Monday, 29 April 2019

Mental health: involuntary treatment and its consequences

Andrés Fontalba



"If Mr. McMurphy doesn’t want to take his oral medication [...], I'm sure we can administer it in another way."

The character of nurse Mildred Ratched in One Flew Over the Cuckoo's Nest presents a serious, strict, orderly and authoritative figure, with a lot of self confidence and all her actions are carried out with the firm conviction that they are aimed at the welfare of the patients in her care. If we asked her if she takes into account the patients' point of view she would answer, without a doubt, affirmatively. The clear example appears in a discussion in which she is asked to watch a game of baseball on television where she goes the extra mile in persuading all that everyone's vote is necessary for any change in the usual programming, thus she finally manage to impose her point of view. She would not hesitate at any time to use persuasion, interpersonal influence, or even threat to guarantee the administration of a prescribed treatment.


These behaviours are still coercive measures in mental health, and the most often described are involuntary admission, retention after voluntary admission, mechanical restraint, isolation and forced administration of medication. The use of these measures as a treatment of mental illness has been reported since ancient times, therefore, it’s an old debate not yet concluded between the freedom of the individual and his free choice of treatment if he suffers a mental disorder opposed to the school of thought that states that these measures are unavoidable, so that a patient accepts treatment and doesn’t harm himself or others, alluding to reasons of safety and protection.

These coercive measures are common throughout the world, although there are marked differences even among European countries, with various different legal frameworks, which leave patient's rights at risk and hinder the incorporation of valuable clinical practices. This clinical variability could be explained by different social attitudes towards mental disorder or unjustified clinical habits or routines. It’s striking that, despite the frequent use of these measures in very diverse contexts, there’s a lack of empirical evidence and an absence of correlation between these interventions with the patients’ prognosis and their health outcomes, and that until very recently, there were very few studies on it and even those presented methodological deficiencies.

To answer this question, the EUNOMIA study (European Evaluation of Coercion in Psychiatry and Harmonization of Best Clinical Practice) was designed and launched. This study gathered the data of a large number of patients recruited in ten countries, its main objective was to evaluate the variations between countries in the use of coercive measures, the factors with which they were related and their results. A secondary analysis of the cohort of 2.030 patients admitted involuntarily, to 770 of whom one or more coercive measures were applied, demonstrated that the measure that produced the most impact on resistance to the treatment was the involuntary administration of pharmacological treatment.

If we take the point of view of clinical management, all the coercive measures were associated with patients being hospitalized for longer. Keeping the patient alone and confined in one room was the most significant predictor for having a longer hospital stay, which added twenty-five days on average to the hospital admission, and all this independently of the symptoms presented at the time of admission.

Patients perceive the use of coercive measures as a humiliating situation and generate additional stress.

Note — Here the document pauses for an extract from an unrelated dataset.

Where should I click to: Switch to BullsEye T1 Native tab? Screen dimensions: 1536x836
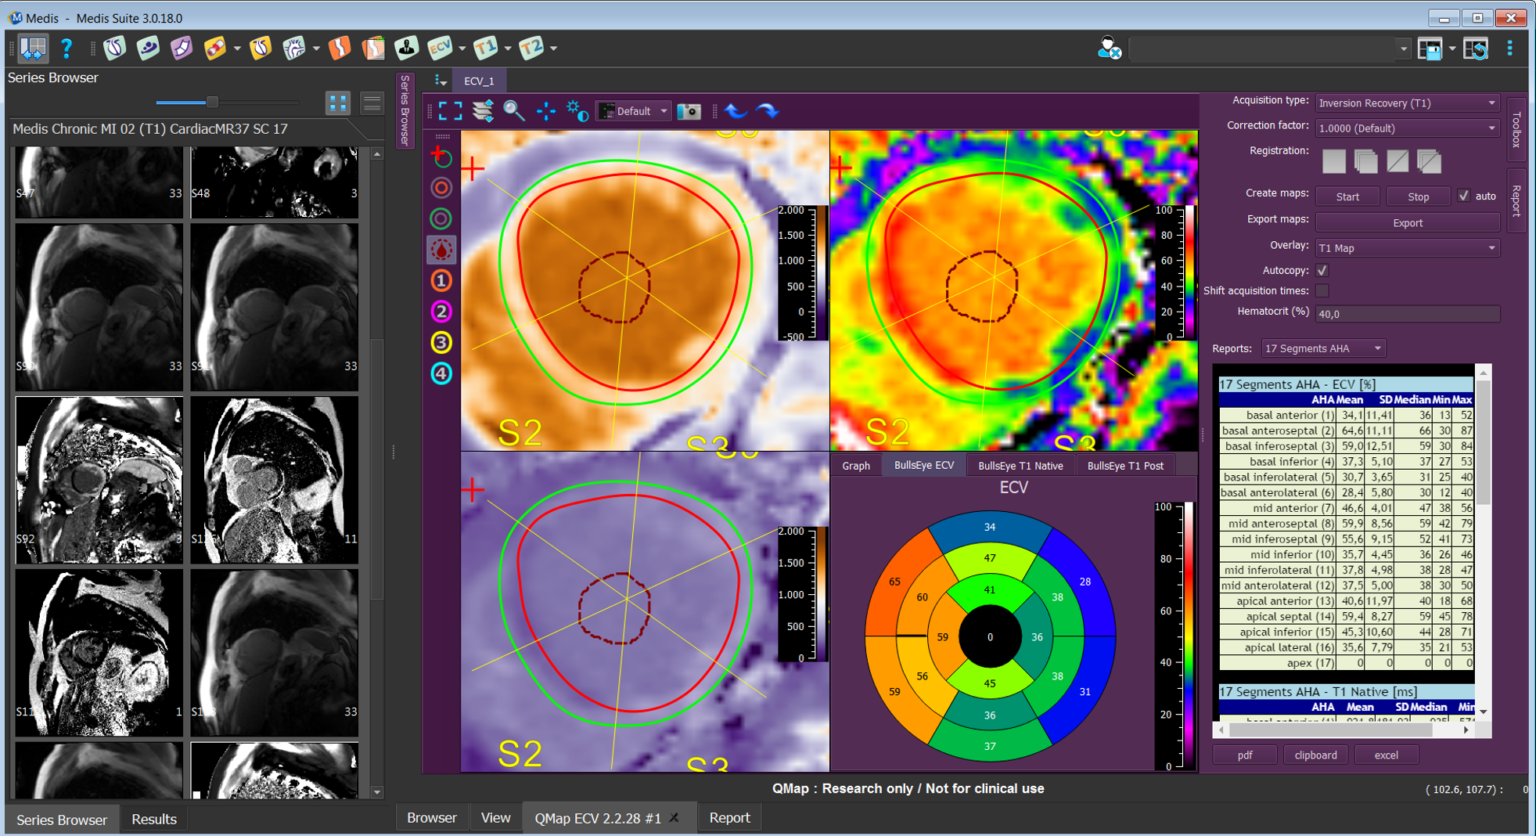pyautogui.click(x=1020, y=466)
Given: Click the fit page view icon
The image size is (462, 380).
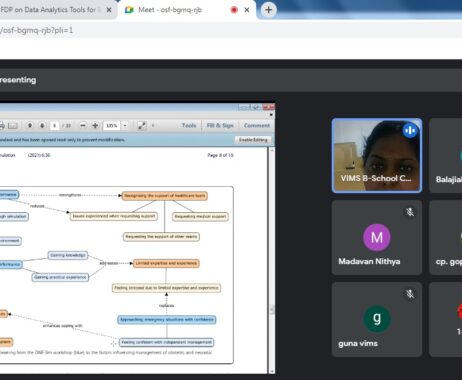Looking at the screenshot, I should tap(142, 126).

Likewise, prolonging a hospital admission complicates the long-term results, since it supposes a rupture with their vital process and the exclusion of their environment, and an excessive duration of the hospitalization complicates the later reintegration of the person to his environment.

Aware of this problem, the World Health Organization in the Resource Manual on Mental Health, Human Rights and Legislation concludes that people with mental disorders are particularly vulnerable to abuse and violation of their rights. Discrimination due to a mental disorder can have repercussions on access to adequate health care, as well as on other areas of life, such as employment, education and housing. The inability to integrate properly into society as a consequence of these limitations can increase the isolation experienced by a person, which in turn can aggravate the mental disorder.

The most vicious social coercive measure is stigma, so that anything that exacerbates or ignores the stigma associated with mental illness can make this discrimination even more serious. In addition to the obvious suffering due to mental disorders, there’s this hidden burden of stigma and discrimination. Stigma can manifest itself in multiple ways, through stereotypes, fear, shame, anger, rejection or exclusion. Hence, violations of human rights and basic freedoms and the denial of civil, political, economic, social and cultural rights to those suffering from mental disorders are a common occurrence throughout the world, both in institutional settings and in the community.

To avoid stigma, we need to work equally, to prohibit discrimination and inhuman and degrading treatment, to defend the right to privacy and personal autonomy and in the field of health, the obligation to build a less restrictive environment of freedom and rights to information and patient participation.